» **TEXT SHOWN**
How we cite our quotes: (Chapter.Paragraph)
Quote #4
The animals decided unanimously to create a military decoration, "Animal Hero, First Class," which was conferred there and then on Snowball and Boxer. It consisted of a brass medal (they were really some old horse-brasses which had been found in the harness-room), to be worn on Sundays and holidays. There was also "Animal Hero, Second Class," which was conferred posthumously on the dead sheep. (4.16)
We're on shakier territory with taking pride in violent military action and sacrifice, but it still seem to be working for a common good: if the animals take pride in their shared goal of running a working farm, then they don't mind a few dead sheep here or there. (Less bleating.)
Quote #5
The animals huddled about Clover, not speaking. The knoll where they were lying gave them a wide prospect across the countryside. Most of Animal Farm was within their view—the long pasture stretching down to the main road, the hayfield, the spinney, the drinking pool, the ploughed fields where the young wheat was thick and green, and the red roofs of the farm buildings with the smoke curling from the chimneys. It was a clear spring evening. The grass and the bursting hedges were gilded by the level rays of the sun. Never had the farm—and with a kind of surprise they remembered that it was their own farm, every inch of it their own property—appeared to the animals so desirable a place. (7.30)
We're going to go out on a limb and guess that very few of you reading this are homeowners, but take it from old Shmoop: when you have to buy your own toilet, you take a lot more pride in scrubbing the bowl.

» **Dataset entries**

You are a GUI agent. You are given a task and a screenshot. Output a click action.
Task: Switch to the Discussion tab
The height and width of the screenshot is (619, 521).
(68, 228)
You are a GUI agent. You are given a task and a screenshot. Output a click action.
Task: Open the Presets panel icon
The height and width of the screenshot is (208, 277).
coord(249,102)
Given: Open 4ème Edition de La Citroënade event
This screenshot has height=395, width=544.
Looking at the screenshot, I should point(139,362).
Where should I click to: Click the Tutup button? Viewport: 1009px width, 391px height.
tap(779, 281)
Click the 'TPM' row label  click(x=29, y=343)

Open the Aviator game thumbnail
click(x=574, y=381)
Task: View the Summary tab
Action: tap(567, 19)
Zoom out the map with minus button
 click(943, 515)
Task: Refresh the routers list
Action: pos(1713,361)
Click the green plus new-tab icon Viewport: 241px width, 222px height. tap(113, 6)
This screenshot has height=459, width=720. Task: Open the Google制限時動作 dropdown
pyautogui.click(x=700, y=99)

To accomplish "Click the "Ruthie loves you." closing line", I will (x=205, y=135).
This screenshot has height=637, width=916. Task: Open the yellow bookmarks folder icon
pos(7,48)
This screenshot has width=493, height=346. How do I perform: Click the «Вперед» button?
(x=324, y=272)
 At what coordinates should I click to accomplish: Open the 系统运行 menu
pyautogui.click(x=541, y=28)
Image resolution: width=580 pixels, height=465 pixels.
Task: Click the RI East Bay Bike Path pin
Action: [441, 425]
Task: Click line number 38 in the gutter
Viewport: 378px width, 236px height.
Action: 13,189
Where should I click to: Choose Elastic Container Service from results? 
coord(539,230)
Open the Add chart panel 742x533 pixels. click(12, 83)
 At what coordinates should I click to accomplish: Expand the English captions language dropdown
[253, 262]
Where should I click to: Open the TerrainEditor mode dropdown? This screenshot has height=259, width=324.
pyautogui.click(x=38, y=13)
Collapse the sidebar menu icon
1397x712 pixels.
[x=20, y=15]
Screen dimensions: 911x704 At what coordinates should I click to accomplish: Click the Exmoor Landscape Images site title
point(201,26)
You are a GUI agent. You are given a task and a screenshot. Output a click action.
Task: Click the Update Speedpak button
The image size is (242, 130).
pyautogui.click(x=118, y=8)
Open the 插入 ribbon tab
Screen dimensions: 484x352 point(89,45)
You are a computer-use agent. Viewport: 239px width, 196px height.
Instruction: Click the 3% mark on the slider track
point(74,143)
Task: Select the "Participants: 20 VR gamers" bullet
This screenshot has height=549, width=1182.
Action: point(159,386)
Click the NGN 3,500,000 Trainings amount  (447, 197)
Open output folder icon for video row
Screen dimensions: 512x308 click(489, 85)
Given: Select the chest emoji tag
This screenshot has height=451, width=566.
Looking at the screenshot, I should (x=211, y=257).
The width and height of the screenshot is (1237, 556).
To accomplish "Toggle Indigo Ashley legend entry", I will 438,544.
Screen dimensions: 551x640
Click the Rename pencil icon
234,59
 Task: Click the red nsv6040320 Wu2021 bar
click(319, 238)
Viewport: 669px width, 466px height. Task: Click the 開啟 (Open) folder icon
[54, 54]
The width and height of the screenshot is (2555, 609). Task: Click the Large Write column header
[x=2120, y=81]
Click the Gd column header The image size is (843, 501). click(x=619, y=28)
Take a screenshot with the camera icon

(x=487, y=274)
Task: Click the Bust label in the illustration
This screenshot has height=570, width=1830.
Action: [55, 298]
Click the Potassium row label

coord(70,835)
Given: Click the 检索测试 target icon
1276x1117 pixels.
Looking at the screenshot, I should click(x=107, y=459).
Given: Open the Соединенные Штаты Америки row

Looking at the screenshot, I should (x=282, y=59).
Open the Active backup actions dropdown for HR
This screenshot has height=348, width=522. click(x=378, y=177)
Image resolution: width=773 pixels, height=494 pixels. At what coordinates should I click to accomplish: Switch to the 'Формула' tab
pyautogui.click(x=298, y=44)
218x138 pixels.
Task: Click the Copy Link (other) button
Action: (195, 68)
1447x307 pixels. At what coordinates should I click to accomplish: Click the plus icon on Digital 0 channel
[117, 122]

» **CHECK YOUR UNDERSTANDING**
1 > Name every part of the farm that the Animal Farm quotes text says the animals could see from the knoll.
2 > In the Animal Farm quotes text, what was the brass medal really made from?
3 > Pick up the Animal Farm quotes text after its last sentence and keep it going.
The lines stand apart from the Animal Farm quotes text as separate material.

» **RESPONSES TO THE TASKS**
1 > The long pasture stretching down to the main road, the hayfield, the spinney, the drinking pool, the ploughed fields where the young wheat was thick and green, and the red roofs of the farm buildings.

2 > Some old horse-brasses that had been found in the harness-room.

3 >
Quote #6
In the autumn, by a tremendous, exhausting effort—for the harvest had to be gathered at almost the same time– the windmill was finished. The machinery had still to be installed, and Whymper was negotiating the purchase of it, but the structure was completed. In the teeth of every difficulty, in spite of inexperience, of primitive implements, of bad luck and of Snowball's treachery, the work had been finished punctually to the very day! Tired out but proud, the animals walked round and round their masterpiece, which appeared even more beautiful in their eyes than when it had been built the first time. Moreover, the walls were twice as thick as before. Nothing short of explosives would lay them low this time! And when they thought of how they had laboured, what discouragements they had overcome, and the enormous difference that would be made in their lives when the sails were turning and the dynamos running—when they thought of all this, their tiredness forsook them and they gambolled round and round the windmill, uttering cries of triumph. (8.10)
Aw. This is actually kind of sad. The poor animals are so proud of their windmill, and it's just going to be destroyed. But while it lasts, it gives them one more reason for them to take pride in their collectivity.